**** DATA EXCERPTS ****

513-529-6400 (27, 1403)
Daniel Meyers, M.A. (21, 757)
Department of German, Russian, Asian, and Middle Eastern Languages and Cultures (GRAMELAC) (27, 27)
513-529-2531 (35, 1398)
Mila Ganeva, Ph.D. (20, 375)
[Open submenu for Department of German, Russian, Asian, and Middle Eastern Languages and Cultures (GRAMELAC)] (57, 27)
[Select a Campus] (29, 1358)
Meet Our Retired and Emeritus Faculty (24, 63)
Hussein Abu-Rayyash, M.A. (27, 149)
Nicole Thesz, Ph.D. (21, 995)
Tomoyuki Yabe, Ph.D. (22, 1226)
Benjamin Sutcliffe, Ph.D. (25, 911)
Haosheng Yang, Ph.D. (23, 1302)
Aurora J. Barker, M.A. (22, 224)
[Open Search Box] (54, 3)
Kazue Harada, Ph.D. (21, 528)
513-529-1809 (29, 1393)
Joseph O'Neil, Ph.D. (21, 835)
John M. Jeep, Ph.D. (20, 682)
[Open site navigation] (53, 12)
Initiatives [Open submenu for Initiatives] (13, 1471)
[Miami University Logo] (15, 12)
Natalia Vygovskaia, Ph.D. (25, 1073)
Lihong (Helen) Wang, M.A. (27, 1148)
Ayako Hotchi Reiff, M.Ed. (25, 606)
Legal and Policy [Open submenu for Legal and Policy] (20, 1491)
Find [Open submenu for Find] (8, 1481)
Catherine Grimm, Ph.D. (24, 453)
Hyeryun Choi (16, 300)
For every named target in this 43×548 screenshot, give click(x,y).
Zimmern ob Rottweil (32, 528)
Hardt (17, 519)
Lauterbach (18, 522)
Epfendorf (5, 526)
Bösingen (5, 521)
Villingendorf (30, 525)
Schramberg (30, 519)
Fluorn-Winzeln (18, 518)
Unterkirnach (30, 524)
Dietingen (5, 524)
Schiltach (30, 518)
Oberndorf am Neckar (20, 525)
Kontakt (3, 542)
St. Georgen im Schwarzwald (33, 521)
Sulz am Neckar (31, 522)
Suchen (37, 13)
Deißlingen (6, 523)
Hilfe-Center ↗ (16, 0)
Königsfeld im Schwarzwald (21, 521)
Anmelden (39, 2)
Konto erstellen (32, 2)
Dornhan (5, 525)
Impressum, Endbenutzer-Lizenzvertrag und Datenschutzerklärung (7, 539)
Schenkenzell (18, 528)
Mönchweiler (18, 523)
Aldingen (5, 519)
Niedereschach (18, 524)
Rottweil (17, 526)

****

EXERCISE »
Present the data above as a Markdown table with two columns, "Row" and "Line", giving each nonblank line its own numbered row.

RESULT »
| Row | Line |
|---|---|
| 1 | 513-529-6400 (27, 1403) |
| 2 | Daniel Meyers, M.A. (21, 757) |
| 3 | Department of German, Russian, Asian, and Middle Eastern Languages and Cultures (GRAMELAC) (27, 27) |
| 4 | 513-529-2531 (35, 1398) |
| 5 | Mila Ganeva, Ph.D. (20, 375) |
| 6 | [Open submenu for Department of German, Russian, Asian, and Middle Eastern Languages and Cultures (GRAMELAC)] (57, 27) |
| 7 | [Select a Campus] (29, 1358) |
| 8 | Meet Our Retired and Emeritus Faculty (24, 63) |
| 9 | Hussein Abu-Rayyash, M.A. (27, 149) |
| 10 | Nicole Thesz, Ph.D. (21, 995) |
| 11 | Tomoyuki Yabe, Ph.D. (22, 1226) |
| 12 | Benjamin Sutcliffe, Ph.D. (25, 911) |
| 13 | Haosheng Yang, Ph.D. (23, 1302) |
| 14 | Aurora J. Barker, M.A. (22, 224) |
| 15 | [Open Search Box] (54, 3) |
| 16 | Kazue Harada, Ph.D. (21, 528) |
| 17 | 513-529-1809 (29, 1393) |
| 18 | Joseph O'Neil, Ph.D. (21, 835) |
| 19 | John M. Jeep, Ph.D. (20, 682) |
| 20 | [Open site navigation] (53, 12) |
| 21 | Initiatives [Open submenu for Initiatives] (13, 1471) |
| 22 | [Miami University Logo] (15, 12) |
| 23 | Natalia Vygovskaia, Ph.D. (25, 1073) |
| 24 | Lihong (Helen) Wang, M.A. (27, 1148) |
| 25 | Ayako Hotchi Reiff, M.Ed. (25, 606) |
| 26 | Legal and Policy [Open submenu for Legal and Policy] (20, 1491) |
| 27 | Find [Open submenu for Find] (8, 1481) |
| 28 | Catherine Grimm, Ph.D. (24, 453) |
| 29 | Hyeryun Choi (16, 300) |
| 30 | For every named target in this 43×548 screenshot, give click(x,y). |
| 31 | Zimmern ob Rottweil (32, 528) |
| 32 | Hardt (17, 519) |
| 33 | Lauterbach (18, 522) |
| 34 | Epfendorf (5, 526) |
| 35 | Bösingen (5, 521) |
| 36 | Villingendorf (30, 525) |
| 37 | Schramberg (30, 519) |
| 38 | Fluorn-Winzeln (18, 518) |
| 39 | Unterkirnach (30, 524) |
| 40 | Dietingen (5, 524) |
| 41 | Schiltach (30, 518) |
| 42 | Oberndorf am Neckar (20, 525) |
| 43 | Kontakt (3, 542) |
| 44 | St. Georgen im Schwarzwald (33, 521) |
| 45 | Sulz am Neckar (31, 522) |
| 46 | Suchen (37, 13) |
| 47 | Deißlingen (6, 523) |
| 48 | Hilfe-Center ↗ (16, 0) |
| 49 | Königsfeld im Schwarzwald (21, 521) |
| 50 | Anmelden (39, 2) |
| 51 | Konto erstellen (32, 2) |
| 52 | Dornhan (5, 525) |
| 53 | Impressum, Endbenutzer-Lizenzvertrag und Datenschutzerklärung (7, 539) |
| 54 | Schenkenzell (18, 528) |
| 55 | Mönchweiler (18, 523) |
| 56 | Aldingen (5, 519) |
| 57 | Niedereschach (18, 524) |
| 58 | Rottweil (17, 526) |